Applicability of Bronchoalveolar Lavage Fluid and Plasma Metagenomic Next-Generation Sequencing Assays in the Diagnosis of Pneumonia

Background Metagenomic next-generation sequencing (mNGS) provides innovative solutions for predicting complex infections. A comprehensive understanding of its strengths and limitations in real-world clinical settings is necessary to ensure that it is not overused or misinterpreted.
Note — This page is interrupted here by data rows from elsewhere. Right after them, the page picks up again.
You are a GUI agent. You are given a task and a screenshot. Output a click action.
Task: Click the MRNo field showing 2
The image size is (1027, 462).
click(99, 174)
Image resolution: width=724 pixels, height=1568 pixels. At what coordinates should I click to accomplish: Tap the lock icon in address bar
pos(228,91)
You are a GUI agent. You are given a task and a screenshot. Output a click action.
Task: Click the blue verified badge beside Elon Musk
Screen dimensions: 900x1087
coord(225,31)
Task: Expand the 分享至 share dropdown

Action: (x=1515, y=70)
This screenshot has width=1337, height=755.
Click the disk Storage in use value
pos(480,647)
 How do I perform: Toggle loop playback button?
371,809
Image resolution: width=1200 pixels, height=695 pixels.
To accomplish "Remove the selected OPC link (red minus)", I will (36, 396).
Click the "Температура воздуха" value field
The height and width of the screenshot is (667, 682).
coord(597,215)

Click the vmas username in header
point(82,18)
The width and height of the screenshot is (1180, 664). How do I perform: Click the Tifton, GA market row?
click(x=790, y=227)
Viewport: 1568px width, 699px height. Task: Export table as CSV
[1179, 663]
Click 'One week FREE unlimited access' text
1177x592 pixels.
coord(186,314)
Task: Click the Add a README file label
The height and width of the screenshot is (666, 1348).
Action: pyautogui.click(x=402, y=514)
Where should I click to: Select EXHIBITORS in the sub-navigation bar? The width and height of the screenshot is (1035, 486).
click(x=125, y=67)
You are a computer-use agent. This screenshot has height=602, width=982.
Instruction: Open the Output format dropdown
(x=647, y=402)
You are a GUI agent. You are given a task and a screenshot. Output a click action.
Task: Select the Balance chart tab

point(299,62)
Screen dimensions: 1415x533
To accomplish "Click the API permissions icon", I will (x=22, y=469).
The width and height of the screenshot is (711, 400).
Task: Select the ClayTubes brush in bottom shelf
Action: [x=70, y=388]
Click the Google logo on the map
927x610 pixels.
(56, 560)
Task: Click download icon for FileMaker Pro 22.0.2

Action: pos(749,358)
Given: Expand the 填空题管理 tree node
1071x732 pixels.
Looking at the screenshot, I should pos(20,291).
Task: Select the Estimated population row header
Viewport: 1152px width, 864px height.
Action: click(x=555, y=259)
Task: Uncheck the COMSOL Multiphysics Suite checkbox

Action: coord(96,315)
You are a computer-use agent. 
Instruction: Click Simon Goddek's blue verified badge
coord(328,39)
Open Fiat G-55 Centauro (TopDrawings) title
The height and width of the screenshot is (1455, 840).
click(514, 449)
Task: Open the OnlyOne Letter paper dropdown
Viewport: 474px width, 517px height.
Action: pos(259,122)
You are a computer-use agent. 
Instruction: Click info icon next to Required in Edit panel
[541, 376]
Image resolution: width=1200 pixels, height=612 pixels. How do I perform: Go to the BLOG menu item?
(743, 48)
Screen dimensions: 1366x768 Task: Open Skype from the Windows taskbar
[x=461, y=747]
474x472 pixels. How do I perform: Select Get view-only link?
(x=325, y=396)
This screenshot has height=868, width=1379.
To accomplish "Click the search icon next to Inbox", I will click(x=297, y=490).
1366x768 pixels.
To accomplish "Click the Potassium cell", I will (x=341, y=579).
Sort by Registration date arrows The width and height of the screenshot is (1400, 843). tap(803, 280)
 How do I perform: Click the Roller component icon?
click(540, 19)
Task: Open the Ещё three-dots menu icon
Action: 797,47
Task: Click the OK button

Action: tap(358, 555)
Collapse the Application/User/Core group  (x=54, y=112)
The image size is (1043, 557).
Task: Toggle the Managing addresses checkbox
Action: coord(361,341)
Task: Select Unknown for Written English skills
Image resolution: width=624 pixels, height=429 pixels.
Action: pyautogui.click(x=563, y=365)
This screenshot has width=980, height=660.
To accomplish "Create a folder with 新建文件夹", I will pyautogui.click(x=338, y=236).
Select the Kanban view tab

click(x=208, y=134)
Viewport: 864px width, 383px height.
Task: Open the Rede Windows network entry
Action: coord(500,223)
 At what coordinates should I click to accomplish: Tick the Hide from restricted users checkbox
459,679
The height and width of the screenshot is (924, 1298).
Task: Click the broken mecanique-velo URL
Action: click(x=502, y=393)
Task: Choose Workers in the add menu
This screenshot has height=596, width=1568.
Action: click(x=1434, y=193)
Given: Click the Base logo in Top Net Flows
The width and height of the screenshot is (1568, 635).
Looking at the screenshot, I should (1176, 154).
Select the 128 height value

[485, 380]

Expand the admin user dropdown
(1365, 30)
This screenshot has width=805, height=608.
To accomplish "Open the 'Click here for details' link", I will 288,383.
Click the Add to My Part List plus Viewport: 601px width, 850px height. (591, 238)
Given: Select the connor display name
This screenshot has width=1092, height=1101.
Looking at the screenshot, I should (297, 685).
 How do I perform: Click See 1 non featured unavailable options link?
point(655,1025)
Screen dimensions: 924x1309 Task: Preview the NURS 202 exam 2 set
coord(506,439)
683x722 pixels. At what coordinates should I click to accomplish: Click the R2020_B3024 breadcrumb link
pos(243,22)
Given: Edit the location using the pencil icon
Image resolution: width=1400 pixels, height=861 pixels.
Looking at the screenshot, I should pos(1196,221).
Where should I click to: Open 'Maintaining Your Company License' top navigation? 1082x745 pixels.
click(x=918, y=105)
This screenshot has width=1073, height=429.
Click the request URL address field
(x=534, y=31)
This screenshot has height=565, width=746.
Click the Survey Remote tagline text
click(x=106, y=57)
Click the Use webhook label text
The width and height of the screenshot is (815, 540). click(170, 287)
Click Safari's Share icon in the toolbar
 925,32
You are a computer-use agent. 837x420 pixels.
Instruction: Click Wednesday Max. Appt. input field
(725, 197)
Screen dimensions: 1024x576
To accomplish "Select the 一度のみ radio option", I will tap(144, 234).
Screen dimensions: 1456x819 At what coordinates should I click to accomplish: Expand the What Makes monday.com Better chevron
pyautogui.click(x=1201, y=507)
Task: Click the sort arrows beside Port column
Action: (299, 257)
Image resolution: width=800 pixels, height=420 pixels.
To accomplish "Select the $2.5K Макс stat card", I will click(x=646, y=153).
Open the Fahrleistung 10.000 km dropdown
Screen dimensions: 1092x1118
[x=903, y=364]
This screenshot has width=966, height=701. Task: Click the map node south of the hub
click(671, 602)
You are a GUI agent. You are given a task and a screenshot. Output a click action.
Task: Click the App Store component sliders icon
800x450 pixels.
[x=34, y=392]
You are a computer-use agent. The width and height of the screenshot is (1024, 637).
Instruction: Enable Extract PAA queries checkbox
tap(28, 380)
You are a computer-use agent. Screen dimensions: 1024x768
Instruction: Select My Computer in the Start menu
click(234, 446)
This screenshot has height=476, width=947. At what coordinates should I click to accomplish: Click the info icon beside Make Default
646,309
Methods Two hundred nine cases with suspected pneumonia were recruited to compare the capabilities of 2 available mNGS assays (bronchoalveolar lavage fluid [BALF] mNGS and plasma mNGS) to identify pneumonia-associated DNA/RNA pathogens and predict antibiotic resistance. Results Compared to clinical diagnosis, BALF mNGS demonstrated a high positive percent agreement (95.3%) but a low negative percent agreement (63.1%). Plasma mNGS revealed a low proportion of true negatives (30%) in predicting pulmonary infection. BALF mNGS independently diagnosed 65.6% (61/93) of coinfections and had a remarkable advantage in detecting caustic, rare, or atypical pathogens. Pathogens susceptible to invasive infection or bloodstream transmission, such as Aspergillus spp, Rhizopus spp, Chlamydia psittaci, and human herpesviruses, are prone to be detected by plasma mNGS. BALF mNGS tests provided a positive impact on the diagnosis and treatment of 128 (61.2%) patients. Plasma mNGS, on the other hand, turned out to be more suitable for diagnosing patients who received mechanical ventilation, developed severe pneumonia, or developed sepsis (all P < .01). BALF mNGS was able to identify resistance genes that matched the phenotypic resistance of 69.4% (25/36) of multidrug-resistant pathogens. Conclusions Our data reveal new insights into the advantages and disadvantages of 2 different sequencing modalities in pathogen identification and antibiotic resistance prediction for patients with suspected pneumonia.